Dabei hat der junge Mittelfeldspieler von Atleti und der Albiceleste es im Leben bisher nicht gerade leicht gehabt. Mit gerade einmal zwölf Jahren verließ er seine Geburtsstadt Rosario, um sich bei CA San Lorenzo ausbilden zu lassen. Außerdem musste er mit dem Tod seines Vaters und eines Bruders fertig werden. Damals war die Unterstützung seiner Mutter ausschlaggebend dafür, dass er seinen Traum von der Fussballkarriere nicht aufgab. Heute, nachdem er die Krankheit überwunden hat und bei der U-20-Südamerikameisterschaft im Februar nach einem hervorragenden Auftritt zum besten Spieler des Turniers gewählt worden ist, spricht seine Mutter Marcela ihm erneut Mut für die anstehenden Herausforderungen zu. Jetzt geht es nämlich darum, Argentinien bei der FIFA U-20-Weltmeisterschaft zum siebten Titel zu führen. "Meine Mama und mein jüngster Bruder werden nach Neuseeland reisen, um ganz in meiner Nähe zu sein. Trotzdem wird es sehr schwer werden", warnt Correa in dem Bewusstsein, dass eine WM nicht einfach nur irgendein Turnier ist.

Einzigartige Gelegenheit
"Die U-20-WM bestreitet man nur ein Mal im Leben. Daher ist sie etwas Einzigartiges, und Argentinien muss alles geben.
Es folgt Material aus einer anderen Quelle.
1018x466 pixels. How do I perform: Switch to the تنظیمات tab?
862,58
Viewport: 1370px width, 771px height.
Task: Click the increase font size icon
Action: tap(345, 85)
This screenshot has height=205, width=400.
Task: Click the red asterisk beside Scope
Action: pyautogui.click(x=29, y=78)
Wir werden versuchen, an unseren Erfolg in Uruguay anzuknüpfen und das Ganze in vollen Zügen zu genießen. Wir werden mehr denn je alle an einem Strang ziehen müssen", erklärt er, schon voll und ganz in seiner Rolle als Mannschaftskapitän.

Argentinien, das bei der Auflage von 2013 nicht dabei war, gehört dieses Jahr zu den großen Titelfavoriten. Ob das Team in Neuseeland tatsächlich erfolgreich sein kann, wird zu einem Großteil von Correa und seinem Zusammenspiel mit der Nummer neun der Mannschaft, Giovanni Simeone, abhängen. In der Qualifikation waren die beiden bestens aufeinander abgestimmt, und das liegt nicht nur daran, dass Gios Vater Diego Simeone Correas Trainer bei Atleti ist. "Es stimmt schon, dass wir uns auf dem Platz sehr gut verstehen. Wir kannten uns schon als Kinder, weil wir in Argentinien immer gegeneinander angetreten sind. Er spielte damals bei River, ich bei San Lorenzo. Wir waren immer Gegner…und haben uns nichts geschenkt", meint er rückblickend und auf seinem Gesicht macht sich erneut ein Lächeln breit.

Die U-20-WM ist traditionell ein Sprungbrett für große Stars, insbesondere für Argentinier. Während die Auflage von 1979 ganz im Zeichen Maradonas stand, lernten wir 1997 Juan Román Riquelme kennen, 2001 trat Javier Saviola auf den Plan, 2005 war es Lionel Messi und 2007 Sergio Agüero. Ob die Auflage von 2015 wohl die WM von Angelito Correa wird? "Hoffentlich. Ich hoffe, dass alles gut läuft", meint er bescheiden. Dann fügt er jedoch hinzu: "Eine Traum-WM wäre es für mich, wenn wir sie gewinnen würden. Alles andere zählt nicht."